YOUR GOAL: Return the data below exactly, but only from the line containing "Given: Click the Back arrow toolbar icon" through the line containing "This screenshot has height=628, width=862.", with both of those lines included.

INFORMATION SHOWN:
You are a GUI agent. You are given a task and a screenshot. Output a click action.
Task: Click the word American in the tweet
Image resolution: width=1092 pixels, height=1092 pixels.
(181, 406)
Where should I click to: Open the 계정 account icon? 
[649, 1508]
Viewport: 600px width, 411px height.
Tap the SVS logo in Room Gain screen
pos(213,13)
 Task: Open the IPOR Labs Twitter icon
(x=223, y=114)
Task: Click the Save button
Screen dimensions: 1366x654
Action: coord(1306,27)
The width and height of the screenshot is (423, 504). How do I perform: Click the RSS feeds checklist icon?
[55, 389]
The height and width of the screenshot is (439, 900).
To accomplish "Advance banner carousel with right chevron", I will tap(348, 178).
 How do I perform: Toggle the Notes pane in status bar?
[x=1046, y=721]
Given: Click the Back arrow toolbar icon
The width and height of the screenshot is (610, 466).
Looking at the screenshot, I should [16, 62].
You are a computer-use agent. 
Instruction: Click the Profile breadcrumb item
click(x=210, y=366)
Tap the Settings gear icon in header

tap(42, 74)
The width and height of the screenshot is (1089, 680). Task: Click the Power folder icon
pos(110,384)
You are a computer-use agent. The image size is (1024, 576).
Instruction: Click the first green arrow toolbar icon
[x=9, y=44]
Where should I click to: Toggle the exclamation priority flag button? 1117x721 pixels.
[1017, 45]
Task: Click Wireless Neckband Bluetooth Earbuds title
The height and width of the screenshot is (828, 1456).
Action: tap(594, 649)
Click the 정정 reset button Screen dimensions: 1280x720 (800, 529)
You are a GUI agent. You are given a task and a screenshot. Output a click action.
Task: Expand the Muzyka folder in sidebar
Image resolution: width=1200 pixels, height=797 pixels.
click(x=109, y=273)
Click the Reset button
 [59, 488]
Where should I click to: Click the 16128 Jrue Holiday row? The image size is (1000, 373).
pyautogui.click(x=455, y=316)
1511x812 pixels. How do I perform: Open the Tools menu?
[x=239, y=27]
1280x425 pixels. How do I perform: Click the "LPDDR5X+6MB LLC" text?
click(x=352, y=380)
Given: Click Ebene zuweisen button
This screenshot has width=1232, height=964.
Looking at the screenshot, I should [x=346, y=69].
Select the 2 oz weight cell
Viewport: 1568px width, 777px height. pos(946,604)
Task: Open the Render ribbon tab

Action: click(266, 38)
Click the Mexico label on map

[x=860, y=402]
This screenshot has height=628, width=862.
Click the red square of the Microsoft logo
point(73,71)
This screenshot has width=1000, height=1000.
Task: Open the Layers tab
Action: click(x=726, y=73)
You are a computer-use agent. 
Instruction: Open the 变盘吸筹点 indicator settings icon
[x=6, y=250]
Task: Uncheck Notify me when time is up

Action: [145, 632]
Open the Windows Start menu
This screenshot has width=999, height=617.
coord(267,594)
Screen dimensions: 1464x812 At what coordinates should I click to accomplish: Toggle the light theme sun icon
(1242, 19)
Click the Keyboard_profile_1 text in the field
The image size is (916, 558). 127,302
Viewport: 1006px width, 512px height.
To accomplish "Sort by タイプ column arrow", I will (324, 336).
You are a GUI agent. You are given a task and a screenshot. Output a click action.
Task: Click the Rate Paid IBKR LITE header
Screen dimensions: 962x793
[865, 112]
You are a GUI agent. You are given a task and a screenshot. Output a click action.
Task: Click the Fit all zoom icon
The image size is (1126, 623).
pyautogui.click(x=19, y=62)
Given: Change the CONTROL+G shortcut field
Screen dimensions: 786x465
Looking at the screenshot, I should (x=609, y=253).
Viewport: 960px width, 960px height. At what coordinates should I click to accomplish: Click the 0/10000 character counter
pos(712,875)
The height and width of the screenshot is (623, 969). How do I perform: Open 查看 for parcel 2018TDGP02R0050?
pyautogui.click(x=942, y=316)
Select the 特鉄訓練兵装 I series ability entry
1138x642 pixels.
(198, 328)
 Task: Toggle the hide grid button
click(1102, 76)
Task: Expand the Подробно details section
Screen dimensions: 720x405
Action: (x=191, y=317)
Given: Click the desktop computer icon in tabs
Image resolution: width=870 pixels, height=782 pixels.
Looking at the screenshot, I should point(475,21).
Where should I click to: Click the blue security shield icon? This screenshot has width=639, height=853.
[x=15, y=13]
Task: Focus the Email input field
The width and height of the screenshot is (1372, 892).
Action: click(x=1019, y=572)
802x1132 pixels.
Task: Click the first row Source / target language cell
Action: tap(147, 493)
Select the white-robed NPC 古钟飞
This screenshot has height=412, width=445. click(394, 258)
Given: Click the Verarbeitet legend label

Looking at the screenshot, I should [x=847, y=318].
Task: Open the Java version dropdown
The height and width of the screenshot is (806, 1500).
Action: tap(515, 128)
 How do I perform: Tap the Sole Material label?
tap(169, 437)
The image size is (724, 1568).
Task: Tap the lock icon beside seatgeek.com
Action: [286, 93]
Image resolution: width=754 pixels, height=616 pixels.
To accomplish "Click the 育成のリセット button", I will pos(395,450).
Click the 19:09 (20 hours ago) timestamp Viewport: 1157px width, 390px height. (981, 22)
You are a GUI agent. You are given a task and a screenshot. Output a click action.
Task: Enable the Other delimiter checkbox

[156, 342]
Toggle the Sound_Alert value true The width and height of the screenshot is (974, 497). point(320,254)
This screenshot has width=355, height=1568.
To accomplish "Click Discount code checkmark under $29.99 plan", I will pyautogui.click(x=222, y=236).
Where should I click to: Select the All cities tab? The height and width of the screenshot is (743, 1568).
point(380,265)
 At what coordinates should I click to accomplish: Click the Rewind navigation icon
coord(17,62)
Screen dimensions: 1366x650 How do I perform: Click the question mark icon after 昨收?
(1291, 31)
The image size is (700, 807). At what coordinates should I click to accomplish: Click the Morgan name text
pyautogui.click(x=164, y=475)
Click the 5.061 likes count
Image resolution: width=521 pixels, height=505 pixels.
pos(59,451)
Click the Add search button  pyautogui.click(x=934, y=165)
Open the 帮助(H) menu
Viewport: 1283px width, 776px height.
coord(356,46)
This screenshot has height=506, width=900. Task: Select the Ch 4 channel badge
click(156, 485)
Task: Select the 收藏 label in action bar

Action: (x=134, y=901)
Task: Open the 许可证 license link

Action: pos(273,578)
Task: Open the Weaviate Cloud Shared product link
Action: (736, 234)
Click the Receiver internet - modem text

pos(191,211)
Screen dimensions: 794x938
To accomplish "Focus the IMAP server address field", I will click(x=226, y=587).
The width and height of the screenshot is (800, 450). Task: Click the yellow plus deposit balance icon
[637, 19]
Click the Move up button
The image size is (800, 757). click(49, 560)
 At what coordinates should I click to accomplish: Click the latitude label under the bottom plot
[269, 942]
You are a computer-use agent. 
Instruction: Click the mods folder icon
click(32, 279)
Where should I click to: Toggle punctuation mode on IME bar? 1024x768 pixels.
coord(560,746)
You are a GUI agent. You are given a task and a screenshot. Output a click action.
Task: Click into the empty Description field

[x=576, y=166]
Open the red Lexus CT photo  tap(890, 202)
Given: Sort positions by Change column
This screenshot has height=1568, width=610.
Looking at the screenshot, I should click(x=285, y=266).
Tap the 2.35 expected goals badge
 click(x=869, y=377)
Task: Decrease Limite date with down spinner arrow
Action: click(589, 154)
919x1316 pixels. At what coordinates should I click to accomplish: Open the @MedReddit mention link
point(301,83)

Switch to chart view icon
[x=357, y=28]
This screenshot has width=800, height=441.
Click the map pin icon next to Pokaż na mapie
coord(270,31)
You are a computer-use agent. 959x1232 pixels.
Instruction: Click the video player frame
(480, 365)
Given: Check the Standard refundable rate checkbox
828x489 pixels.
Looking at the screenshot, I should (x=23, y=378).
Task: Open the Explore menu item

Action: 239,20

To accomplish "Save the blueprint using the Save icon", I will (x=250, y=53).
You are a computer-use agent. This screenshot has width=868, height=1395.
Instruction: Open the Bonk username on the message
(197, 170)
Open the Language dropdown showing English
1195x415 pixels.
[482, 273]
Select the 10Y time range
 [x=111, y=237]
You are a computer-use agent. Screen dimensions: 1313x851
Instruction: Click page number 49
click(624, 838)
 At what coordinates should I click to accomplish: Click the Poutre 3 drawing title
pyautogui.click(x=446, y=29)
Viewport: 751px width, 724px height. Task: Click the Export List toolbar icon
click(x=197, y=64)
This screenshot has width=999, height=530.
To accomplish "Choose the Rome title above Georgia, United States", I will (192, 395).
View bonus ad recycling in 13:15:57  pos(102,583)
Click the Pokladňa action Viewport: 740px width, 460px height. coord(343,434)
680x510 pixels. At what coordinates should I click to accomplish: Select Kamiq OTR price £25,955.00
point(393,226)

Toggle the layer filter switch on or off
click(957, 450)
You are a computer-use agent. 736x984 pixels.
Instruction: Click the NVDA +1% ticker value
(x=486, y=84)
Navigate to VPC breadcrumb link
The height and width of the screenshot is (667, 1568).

PROBLEM SOLUTION:
Given: Click the Back arrow toolbar icon
The width and height of the screenshot is (610, 466).
Looking at the screenshot, I should [16, 62].
You are a computer-use agent. 
Instruction: Click the Profile breadcrumb item
click(x=210, y=366)
Tap the Settings gear icon in header

tap(42, 74)
The width and height of the screenshot is (1089, 680). Task: Click the Power folder icon
pos(110,384)
You are a computer-use agent. The image size is (1024, 576).
Instruction: Click the first green arrow toolbar icon
[x=9, y=44]
Where should I click to: Toggle the exclamation priority flag button? 1117x721 pixels.
[1017, 45]
Task: Click Wireless Neckband Bluetooth Earbuds title
The height and width of the screenshot is (828, 1456).
Action: tap(594, 649)
Click the 정정 reset button Screen dimensions: 1280x720 (800, 529)
You are a GUI agent. You are given a task and a screenshot. Output a click action.
Task: Expand the Muzyka folder in sidebar
Image resolution: width=1200 pixels, height=797 pixels.
click(x=109, y=273)
Click the Reset button
 [59, 488]
Where should I click to: Click the 16128 Jrue Holiday row? The image size is (1000, 373).
pyautogui.click(x=455, y=316)
1511x812 pixels. How do I perform: Open the Tools menu?
[x=239, y=27]
1280x425 pixels. How do I perform: Click the "LPDDR5X+6MB LLC" text?
click(x=352, y=380)
Given: Click Ebene zuweisen button
This screenshot has width=1232, height=964.
Looking at the screenshot, I should [x=346, y=69].
Select the 2 oz weight cell
Viewport: 1568px width, 777px height. pos(946,604)
Task: Open the Render ribbon tab

Action: click(266, 38)
Click the Mexico label on map

[x=860, y=402]
This screenshot has height=628, width=862.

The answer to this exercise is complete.